McCoy, the orthopedic resident, said “the rising obesity epidemic, particularly in African Americans, is an indicator of the low priority” placed on physical activity and exercise. In the two national parks she’s visited, McCoy said she’s seen only a few other African Americans, one man on South Bubble last month, and one family during a 3-day trip to the Grand Canyon.
And to the National Park Service, it matters to make the parks more relevant to an increasingly diverse population in this country, and perhaps at the same time broaden public support. NPS has a Web page about workforce diversity with links to pages about a cultural resources diversity initiative, employment information, gay and lesbian contributions to the NPS workforce and other related topics.
The history of minorities and “America’s Best Idea”
The lack of diversity in today’s national parks isn’t to say minorities haven’t played a role in the history, or shaped the present.
In the PBS documentary “The National Parks: America’s Best Idea,” Ken Burns and Dayton Duncan relayed the history of the parks not only through the well-known names of John Muir and Ansel Adams, but also through the stories of African Americans, Asian Americans and other members of underrepresented groups, both past and present.
Shelton Johnson, a Yosemite National Park ranger, shared his story of how he came to love national parks despite growing up in Detroit, and how he came to interpret the story of the Buffalo Soldiers, African American men who patrolled Yosemite, Yellowstone and Sequoia in the early years of national parks. He speaks often on the lack of minorities, particularly African Americans, in national parks.
QT Luong, also featured in the PBS documentary, as the first person to have photographed all of the national parks in large-format, told us in an e-mail, when asked about diversity in the national parks, “I think it is important because the parks belong to everybody.”

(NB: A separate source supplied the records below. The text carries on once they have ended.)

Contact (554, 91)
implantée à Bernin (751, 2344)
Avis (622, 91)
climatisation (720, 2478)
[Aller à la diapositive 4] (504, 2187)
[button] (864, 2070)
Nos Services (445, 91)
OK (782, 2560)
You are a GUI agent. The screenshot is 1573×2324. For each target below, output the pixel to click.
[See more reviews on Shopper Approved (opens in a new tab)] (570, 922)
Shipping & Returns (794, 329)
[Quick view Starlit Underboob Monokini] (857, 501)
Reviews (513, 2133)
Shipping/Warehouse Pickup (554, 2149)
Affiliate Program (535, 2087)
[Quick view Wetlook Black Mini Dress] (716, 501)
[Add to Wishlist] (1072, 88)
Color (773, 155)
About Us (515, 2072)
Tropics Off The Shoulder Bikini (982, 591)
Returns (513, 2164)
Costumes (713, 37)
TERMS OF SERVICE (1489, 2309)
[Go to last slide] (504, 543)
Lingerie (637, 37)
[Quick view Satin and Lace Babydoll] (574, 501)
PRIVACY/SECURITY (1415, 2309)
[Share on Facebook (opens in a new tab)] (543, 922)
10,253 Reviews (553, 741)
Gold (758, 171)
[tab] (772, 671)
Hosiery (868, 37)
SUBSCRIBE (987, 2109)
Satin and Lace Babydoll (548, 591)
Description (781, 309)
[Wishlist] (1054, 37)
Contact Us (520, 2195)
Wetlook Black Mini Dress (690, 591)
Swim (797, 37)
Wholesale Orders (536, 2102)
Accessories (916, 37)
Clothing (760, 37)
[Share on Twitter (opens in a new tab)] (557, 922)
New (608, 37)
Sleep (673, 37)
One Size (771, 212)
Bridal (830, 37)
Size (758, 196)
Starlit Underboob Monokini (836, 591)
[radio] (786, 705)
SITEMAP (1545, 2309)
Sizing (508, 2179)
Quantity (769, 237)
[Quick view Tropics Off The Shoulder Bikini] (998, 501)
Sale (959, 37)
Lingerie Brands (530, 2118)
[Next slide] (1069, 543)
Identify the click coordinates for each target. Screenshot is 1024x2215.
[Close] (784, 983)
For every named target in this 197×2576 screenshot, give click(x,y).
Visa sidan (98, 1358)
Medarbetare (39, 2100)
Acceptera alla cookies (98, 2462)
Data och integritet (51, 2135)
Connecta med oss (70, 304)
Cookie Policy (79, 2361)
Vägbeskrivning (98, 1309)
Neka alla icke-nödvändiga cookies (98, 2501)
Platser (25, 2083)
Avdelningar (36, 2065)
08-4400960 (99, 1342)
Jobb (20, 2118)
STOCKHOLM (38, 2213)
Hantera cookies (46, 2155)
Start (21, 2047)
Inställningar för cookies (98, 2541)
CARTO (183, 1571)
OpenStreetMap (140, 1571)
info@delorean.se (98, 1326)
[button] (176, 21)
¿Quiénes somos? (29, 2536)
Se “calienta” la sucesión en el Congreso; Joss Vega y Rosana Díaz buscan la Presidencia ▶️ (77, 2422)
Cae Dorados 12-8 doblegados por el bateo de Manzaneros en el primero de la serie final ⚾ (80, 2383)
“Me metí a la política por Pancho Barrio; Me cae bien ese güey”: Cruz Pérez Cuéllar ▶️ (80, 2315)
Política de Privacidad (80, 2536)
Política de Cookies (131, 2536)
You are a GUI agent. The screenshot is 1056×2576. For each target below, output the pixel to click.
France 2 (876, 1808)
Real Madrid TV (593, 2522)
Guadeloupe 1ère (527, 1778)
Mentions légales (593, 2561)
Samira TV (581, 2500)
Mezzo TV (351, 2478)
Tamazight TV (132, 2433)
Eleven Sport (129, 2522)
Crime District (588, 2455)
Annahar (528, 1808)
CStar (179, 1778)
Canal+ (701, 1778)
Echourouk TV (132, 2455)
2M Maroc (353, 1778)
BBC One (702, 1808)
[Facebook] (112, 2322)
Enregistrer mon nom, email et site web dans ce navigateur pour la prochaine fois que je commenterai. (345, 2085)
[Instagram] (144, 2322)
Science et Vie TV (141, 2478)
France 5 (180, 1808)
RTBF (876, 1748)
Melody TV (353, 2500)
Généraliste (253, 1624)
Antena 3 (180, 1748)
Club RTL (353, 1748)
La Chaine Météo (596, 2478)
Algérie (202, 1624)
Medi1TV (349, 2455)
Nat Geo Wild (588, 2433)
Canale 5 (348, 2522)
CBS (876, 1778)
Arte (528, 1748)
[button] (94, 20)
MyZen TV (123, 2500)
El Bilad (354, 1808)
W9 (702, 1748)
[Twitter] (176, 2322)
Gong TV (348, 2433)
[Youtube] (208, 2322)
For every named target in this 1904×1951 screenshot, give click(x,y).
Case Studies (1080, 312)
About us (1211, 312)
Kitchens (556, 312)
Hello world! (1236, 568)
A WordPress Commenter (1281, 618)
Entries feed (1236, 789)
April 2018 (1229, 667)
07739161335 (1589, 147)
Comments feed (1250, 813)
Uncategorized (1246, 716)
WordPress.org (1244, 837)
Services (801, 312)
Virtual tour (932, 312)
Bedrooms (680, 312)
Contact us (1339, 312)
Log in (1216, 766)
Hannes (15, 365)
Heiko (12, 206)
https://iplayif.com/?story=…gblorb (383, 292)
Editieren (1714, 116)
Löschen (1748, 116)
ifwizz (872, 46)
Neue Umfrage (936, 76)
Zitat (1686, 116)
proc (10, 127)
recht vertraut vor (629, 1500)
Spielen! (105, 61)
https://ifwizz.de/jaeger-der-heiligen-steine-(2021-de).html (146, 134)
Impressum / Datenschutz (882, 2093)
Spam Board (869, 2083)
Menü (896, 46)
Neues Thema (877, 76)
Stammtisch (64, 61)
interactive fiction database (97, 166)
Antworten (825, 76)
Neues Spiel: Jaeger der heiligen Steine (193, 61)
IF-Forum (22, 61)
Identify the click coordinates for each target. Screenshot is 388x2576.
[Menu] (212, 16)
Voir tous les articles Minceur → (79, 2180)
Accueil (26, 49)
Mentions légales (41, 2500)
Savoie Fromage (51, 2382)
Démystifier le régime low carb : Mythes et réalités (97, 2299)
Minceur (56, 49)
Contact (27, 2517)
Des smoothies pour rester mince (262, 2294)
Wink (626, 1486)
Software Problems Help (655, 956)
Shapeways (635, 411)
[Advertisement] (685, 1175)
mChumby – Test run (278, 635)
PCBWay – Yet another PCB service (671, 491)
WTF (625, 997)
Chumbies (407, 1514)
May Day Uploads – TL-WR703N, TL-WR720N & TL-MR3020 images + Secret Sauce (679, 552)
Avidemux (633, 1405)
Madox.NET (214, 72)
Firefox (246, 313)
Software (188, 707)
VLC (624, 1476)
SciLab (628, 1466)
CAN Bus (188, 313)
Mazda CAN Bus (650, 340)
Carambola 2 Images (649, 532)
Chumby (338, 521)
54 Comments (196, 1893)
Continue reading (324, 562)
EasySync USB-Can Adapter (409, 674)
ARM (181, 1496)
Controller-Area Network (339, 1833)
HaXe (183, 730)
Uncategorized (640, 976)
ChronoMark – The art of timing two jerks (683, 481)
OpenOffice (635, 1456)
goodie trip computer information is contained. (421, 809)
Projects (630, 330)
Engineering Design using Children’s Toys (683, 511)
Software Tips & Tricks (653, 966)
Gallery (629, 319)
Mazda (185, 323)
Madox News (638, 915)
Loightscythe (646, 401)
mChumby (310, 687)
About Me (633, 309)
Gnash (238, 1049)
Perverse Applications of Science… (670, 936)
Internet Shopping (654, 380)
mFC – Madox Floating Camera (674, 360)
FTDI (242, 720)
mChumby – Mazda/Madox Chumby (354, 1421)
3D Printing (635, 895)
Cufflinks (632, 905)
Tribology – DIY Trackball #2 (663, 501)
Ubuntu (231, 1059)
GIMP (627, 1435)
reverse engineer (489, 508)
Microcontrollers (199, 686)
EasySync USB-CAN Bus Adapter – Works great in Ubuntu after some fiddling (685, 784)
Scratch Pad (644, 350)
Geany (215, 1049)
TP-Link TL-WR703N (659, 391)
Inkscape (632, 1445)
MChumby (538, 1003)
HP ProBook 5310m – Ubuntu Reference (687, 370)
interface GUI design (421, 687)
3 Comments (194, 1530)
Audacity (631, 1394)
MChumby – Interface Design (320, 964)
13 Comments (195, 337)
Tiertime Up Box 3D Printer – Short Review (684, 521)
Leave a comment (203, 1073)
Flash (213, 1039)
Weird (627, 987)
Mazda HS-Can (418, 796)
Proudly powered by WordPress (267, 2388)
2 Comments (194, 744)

While he has seen Asian tourists visiting from abroad, and Asian Americans as well during his travels in the parks, he has not seen as many African American visitors.
Over time, the National Park Service’s mission has increasingly expanded to include more sites important to the history of underrepresented groups in this country.
For example, in 1992, the Manzanar War Relocation Center, where thousands of Japanese Americans were interned during World War II, was named a national historic site. And just last year, Secretary of the Interior Sally Jewell announced an initiative to identify landmarks important to lesbian, gay, bisexual, transgender and queer history.
The transcendence of connecting with nature
But while adding sites important to the history of minorities is one way for the National Park Service to be more relevant to diverse populations, for Globe columnist Jackson, it goes beyond that, to connecting people with nature.
“National parks…are truly mind expanding,” said Jackson, who credits his wife, Dr. Michelle Holmes, a Harvard epidemiologist who was a Girl Scout growing up, with turning him on to nature and national parks. “They expand the idea of the legacy, of what we leave behind for our children and grandchildren.”
Their youngest son, Tano, 24, achieved Eagle Scout status as a youth and has made nature an important part of his life, while their oldest, Omar, 29, has found his interests elsewhere.
Jackson will be visiting Bar Harbor in August, doing a reading and book-signing during The Waterbird Society meeting, with the recent publication of “Project Puffin: The Improbable Quest to Bring a Beloved Seabird Back to Egg Rock.” He first got to know his co-author, Stephen W. Kress, nearly 30 years ago, when he wrote about the ornithologist’s attempts to bring back puffins on islands off the coast of Maine. (NOTE: See sidebar about Amazon.com links on this site.)
On this trip to Bar Harbor, Jackson hopes to hike the trails of Acadia National Park again, and be one with nature.
But he also has a dream: “I want to be a park ranger when I retire.”